Mike great read!!! Was there any word on what type of forage was in the pond? Any trout in there?


----------



## fishingredhawk (Apr 14, 2004)

Fisherman 3234 said:


> Mike great read!!! Was there any word on what type of forage was in the pond? Any trout in there?


Shiners, shad, crawdads, bluegills and frogs. Nothing out of the ordinary - no trout!


----------



## Fisherman 3234 (Sep 8, 2008)

Man what a monster, must have been eating everything in sight!!! Sure no shortage of food!!!


----------



## freyedknot (Apr 10, 2004)

i think lake erie could hold a record setting bass?


----------



## partlyable (Mar 2, 2005)

I think there is a record setting bass somewhere in AEP lakes.

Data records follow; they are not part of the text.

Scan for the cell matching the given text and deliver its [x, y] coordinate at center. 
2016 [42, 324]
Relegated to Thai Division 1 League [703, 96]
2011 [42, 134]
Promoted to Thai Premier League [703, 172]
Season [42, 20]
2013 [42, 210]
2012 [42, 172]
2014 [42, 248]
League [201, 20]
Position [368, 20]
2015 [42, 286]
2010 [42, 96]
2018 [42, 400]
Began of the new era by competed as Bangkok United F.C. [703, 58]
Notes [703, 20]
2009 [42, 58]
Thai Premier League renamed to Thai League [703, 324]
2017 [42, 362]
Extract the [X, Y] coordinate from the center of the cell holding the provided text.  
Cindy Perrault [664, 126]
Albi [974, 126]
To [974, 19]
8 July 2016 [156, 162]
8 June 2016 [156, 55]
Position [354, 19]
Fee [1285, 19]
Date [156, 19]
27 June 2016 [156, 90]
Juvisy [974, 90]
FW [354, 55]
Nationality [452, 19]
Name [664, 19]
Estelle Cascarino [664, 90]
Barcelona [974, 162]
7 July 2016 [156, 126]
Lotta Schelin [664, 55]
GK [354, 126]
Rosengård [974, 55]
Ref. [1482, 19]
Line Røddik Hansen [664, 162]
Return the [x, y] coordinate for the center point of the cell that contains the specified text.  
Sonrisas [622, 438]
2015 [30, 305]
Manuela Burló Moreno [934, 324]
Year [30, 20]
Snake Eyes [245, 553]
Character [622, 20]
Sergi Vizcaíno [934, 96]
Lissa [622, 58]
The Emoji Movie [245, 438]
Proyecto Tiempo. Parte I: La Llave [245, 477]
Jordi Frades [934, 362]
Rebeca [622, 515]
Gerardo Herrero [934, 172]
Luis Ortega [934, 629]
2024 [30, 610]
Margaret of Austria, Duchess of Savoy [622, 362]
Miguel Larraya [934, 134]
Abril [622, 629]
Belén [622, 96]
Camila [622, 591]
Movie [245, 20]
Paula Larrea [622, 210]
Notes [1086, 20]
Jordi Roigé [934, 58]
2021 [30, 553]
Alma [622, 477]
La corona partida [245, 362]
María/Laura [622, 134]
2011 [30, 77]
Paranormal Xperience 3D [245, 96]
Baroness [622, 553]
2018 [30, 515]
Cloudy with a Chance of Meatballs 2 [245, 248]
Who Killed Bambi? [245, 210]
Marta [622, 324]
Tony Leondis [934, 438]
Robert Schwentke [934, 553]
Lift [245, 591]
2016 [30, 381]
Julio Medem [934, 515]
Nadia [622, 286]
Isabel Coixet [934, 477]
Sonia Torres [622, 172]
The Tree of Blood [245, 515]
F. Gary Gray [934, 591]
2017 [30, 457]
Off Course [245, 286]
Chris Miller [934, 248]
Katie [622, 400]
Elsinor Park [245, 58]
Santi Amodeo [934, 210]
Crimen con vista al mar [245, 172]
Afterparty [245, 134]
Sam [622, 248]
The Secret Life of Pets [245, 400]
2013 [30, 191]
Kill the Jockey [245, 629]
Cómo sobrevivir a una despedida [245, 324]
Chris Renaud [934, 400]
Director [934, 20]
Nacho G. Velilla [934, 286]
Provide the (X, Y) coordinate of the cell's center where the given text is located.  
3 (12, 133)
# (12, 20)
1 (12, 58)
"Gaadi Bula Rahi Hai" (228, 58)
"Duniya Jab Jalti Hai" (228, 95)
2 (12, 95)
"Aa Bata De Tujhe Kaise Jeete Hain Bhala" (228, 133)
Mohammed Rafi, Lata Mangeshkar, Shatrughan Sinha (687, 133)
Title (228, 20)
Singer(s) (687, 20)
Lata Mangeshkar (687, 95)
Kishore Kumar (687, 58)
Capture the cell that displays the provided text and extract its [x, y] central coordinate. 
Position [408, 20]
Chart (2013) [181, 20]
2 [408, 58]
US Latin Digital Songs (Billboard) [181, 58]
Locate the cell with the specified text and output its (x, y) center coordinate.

I used to look at reports from aep in the spring with multiple 10lb bass being caught in a spring so I think one may be big enough.


----------



## multi species angler (Feb 20, 2006)

My money says that if the state record is broken it will most likely be in a body of water that has trout available as forage.


----------



## All Eyes (Jul 28, 2004)

partlyable said:


> I think there is a record setting bass somewhere in AEP lakes. I used to look at reports from aep in the spring with multiple 10lb bass being caught in a spring so I think one may be big enough.


Def the first place I would look if trying to catch the new record. I've seen some real pigs down there.


----------